On a more personal level, the loss of my left leg due to a bone infection several years ago has changed so much of the way I do things. It has been challenging, at times, but I think I have adapted pretty well.  It hasn’t affected my ability to get around.  Another bishop similarly challenged once shared with me some words of encouragement given him by Pope John Paul II.  He apologized to the Holy Father for his prosthetic leg and a noticeable limp to which the Pope responded, “Your Excellency, you don’t lead the Diocese with your leg.”  

There are many other things that come to mind but I think, maybe, my response is more than you bargained for when you asked the question! 
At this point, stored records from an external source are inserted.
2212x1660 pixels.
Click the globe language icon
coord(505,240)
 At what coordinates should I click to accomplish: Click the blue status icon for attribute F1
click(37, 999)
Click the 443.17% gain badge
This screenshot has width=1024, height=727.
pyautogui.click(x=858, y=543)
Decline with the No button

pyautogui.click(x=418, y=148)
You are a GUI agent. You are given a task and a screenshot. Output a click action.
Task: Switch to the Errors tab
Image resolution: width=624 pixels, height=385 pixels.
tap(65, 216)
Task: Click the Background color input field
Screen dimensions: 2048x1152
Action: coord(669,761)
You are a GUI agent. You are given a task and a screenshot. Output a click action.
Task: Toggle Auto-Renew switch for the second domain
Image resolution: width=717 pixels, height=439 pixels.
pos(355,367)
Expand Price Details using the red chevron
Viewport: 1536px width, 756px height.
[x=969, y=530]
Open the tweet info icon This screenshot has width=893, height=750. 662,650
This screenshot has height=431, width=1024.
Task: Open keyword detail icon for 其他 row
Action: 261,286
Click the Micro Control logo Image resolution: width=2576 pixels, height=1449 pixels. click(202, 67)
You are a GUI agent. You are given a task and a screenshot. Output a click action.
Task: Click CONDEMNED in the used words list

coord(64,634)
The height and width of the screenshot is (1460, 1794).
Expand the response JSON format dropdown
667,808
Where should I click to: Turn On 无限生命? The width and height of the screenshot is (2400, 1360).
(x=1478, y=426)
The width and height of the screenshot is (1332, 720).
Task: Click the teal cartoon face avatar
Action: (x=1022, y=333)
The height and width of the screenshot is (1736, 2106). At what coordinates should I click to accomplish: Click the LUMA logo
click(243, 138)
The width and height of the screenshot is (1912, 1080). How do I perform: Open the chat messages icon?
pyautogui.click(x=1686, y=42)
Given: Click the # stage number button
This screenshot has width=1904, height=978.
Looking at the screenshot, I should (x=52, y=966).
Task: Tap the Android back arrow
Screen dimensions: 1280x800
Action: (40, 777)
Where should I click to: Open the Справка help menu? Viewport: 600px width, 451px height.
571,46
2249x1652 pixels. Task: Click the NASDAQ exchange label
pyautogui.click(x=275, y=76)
THE MONITOR: YOU MENTIONED EARLIER BUILDING A “STABLE HOME AND FUTURE.” WHAT DO YOU ENVISION FOR THE FUTURE OF THE CHURCH IN OUR DIOCESE? 

BISHOP: As Catholics, we are people of hope.  Hope characterizes our Catholic outlook on life. It’s in our “Catholic DNA.” Hope looks to the future. For the Catholic, all hope is rooted in the Lord Jesus Christ and his promise to be with us “all days, even to the end of time (Matthew 28:20).”  That is something I never doubt.  

In these last few months the COVID-19 pandemic, the resulting economic and financial hardships as well as the civil unrest and racial tensions that have taken hold of our nation have deepened both the worries and divisions that already seem to plague us in American society. We can DO better. We can BE better. We must. If ever there was a time for hope, it is now. Hope builds upon faith and faith leads to prayer and prayer leads to holiness. That is where the future begins.  

The future of the Church in our Diocese depends upon our willingness – all of us, clergy, religious, faithful – to take our faith seriously in our Diocese and to be convinced that Christ and his Church can and do make a difference. We need to be believers who are pray-ers and pray-ers who are doers.  Being a Catholic is hard work.

The Eucharist must be the center of our lives and not for just 17 percent of us.  The Word of God and the teachings of the Church must be a way of life for us and not just a series of “do’s and dont’s” as options on some cafeteria menu. We need to respect and affirm life in all its stages and not surrender to convenience, exceptions and excuses.  We need to reach out to all people with respect and love and compassion and mercy and generosity as sisters and brothers, as children of one God and Father of us all.  We need to embrace our identity as both the personal and communal call of the Lord Jesus.  

That is my vision for the future Church in our Diocese: to be full of faith, to be confident in hope, to be generous in love, mindful of Christ’s words in John’s Gospel: “I have told you these things so that in me you may have peace.  In the world you will have troubles but take heart I have overcome the world (John 16:33).”